Could a federal mandate eventually empower Congress to meddle with state concealed-carry laws? For example, could Congress declare that only may-issue laws are acceptable? Frazer replied:
The proposed reciprocity provision would be part of the Gun Control Act, which limits the attorney general to prescribing regulations that are “necessary” to carrying out the requirements of the law. Imposing requirements on carry permits not only wouldn’t be “necessary,” it would be contrary to the plain language of the reciprocity statute.
Frazer added that under the proposed law:
A Texas concealed handgun licensee could carry in California because California has a permit law on the books. H.R. 822 doesn’t require the “host” state to be shall-issue and doesn’t give the federal government any say-so on that.
In his congressional testimony last year, law professor and Second Amendment scholar David Kopel noted:
H.R. 822 is consistent with the letter and the spirit of the 10th Amendment, and of principles of federalism.
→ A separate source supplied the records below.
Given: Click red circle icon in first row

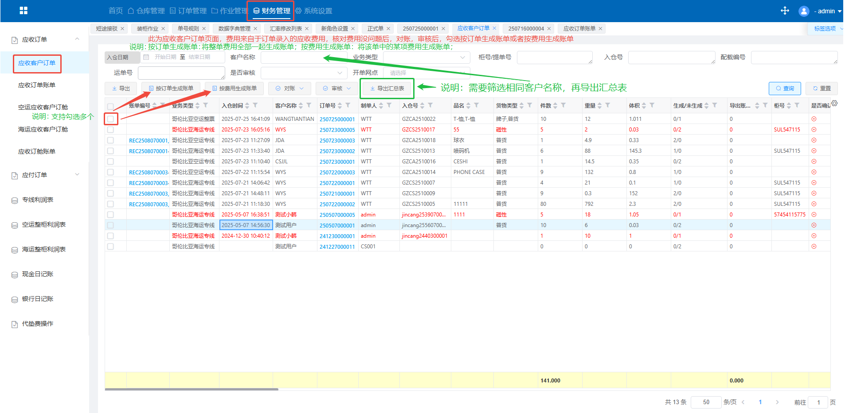Looking at the screenshot, I should click(814, 119).
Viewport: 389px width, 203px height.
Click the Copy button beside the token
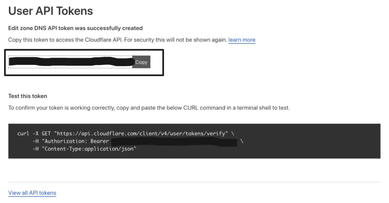pos(141,62)
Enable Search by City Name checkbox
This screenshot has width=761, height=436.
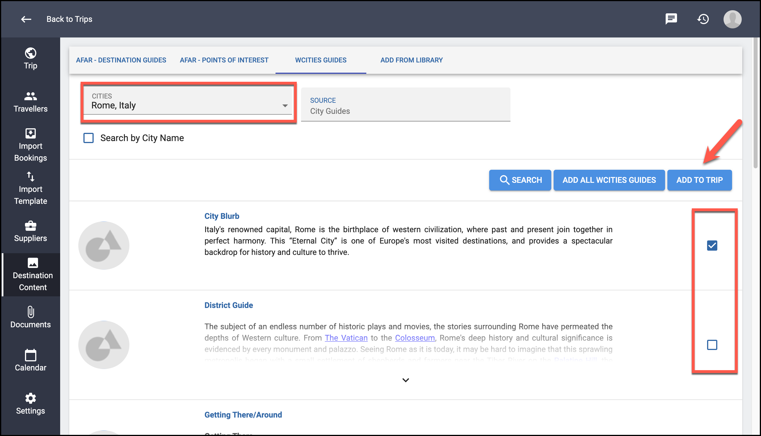tap(88, 138)
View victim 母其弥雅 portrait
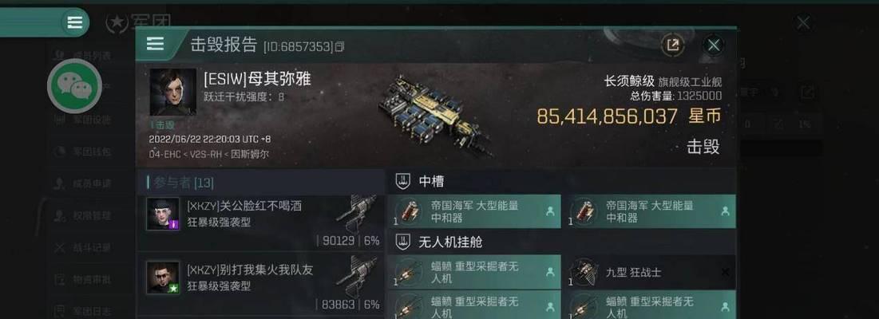Image resolution: width=879 pixels, height=319 pixels. (172, 93)
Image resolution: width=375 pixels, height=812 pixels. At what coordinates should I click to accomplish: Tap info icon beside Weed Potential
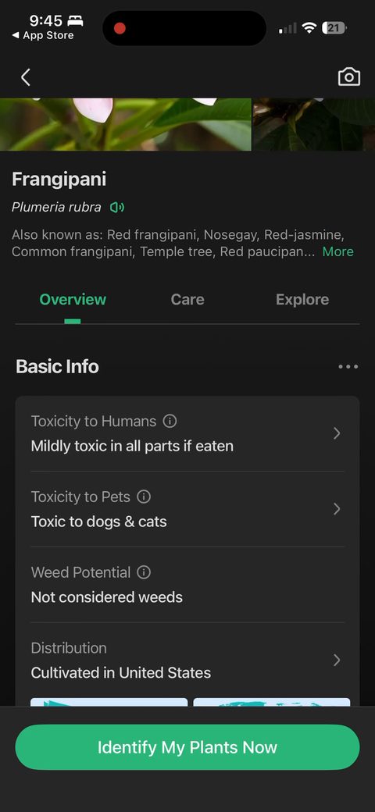click(144, 572)
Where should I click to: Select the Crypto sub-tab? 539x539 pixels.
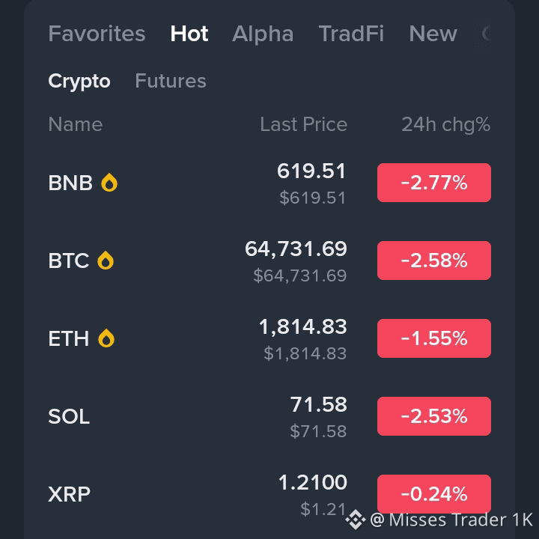79,82
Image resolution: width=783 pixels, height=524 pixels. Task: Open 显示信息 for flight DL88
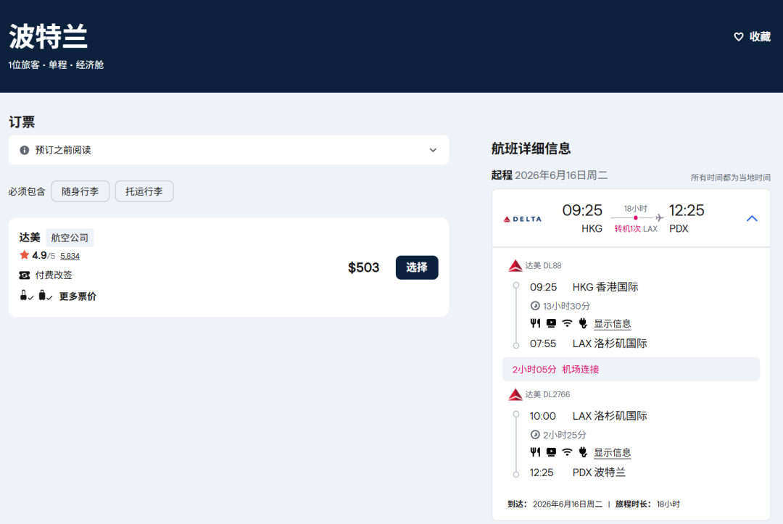coord(612,324)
The very reason that the 14th Amendment was added to the Constitution by the People was to adjust the state/federal balance, granting Congress the direct power to act against state infringements of important federal rights, such as the right to bear arms and the right to travel.
In an interview, Kopel noted how politicians have tried restricting the Second Amendment without amending pro-rights bills like H.R. 822. He cited Senator Lautenberg’s attempt to outlaw shall-issue carry laws, and others’ attempts to impose federal licensing and registration.
Kopel’s one caveat:
It’s not impossible that federal licensing and registration could be layered on top of interstate reciprocity, but that would only apply to people who wished to use their permits interstate, and only between states without reciprocity agreements.
To avoid such traps, NRA-ILA’s Frazer said:
The way to prevent any of that is for gun owners to be politically active and prevent the election of anti-gun majorities that could take those actions.
While the GOP’s Second Amendment language sounds promising, history should serve to remind that promises are not facts. The GOP platform also states:
The massive federal government is structurally and financially broken. For decades it has been pushed beyond its core functions, increasing spending to unsustainable levels.
During his first six years, George W. Bush had a GOP Congress. The federal budget grew 48% and produced a $1.4 trillion deficit. According to GOP rhetoric, government should have shrunk after 2001. Instead, spending grew from 6% to 8% annually.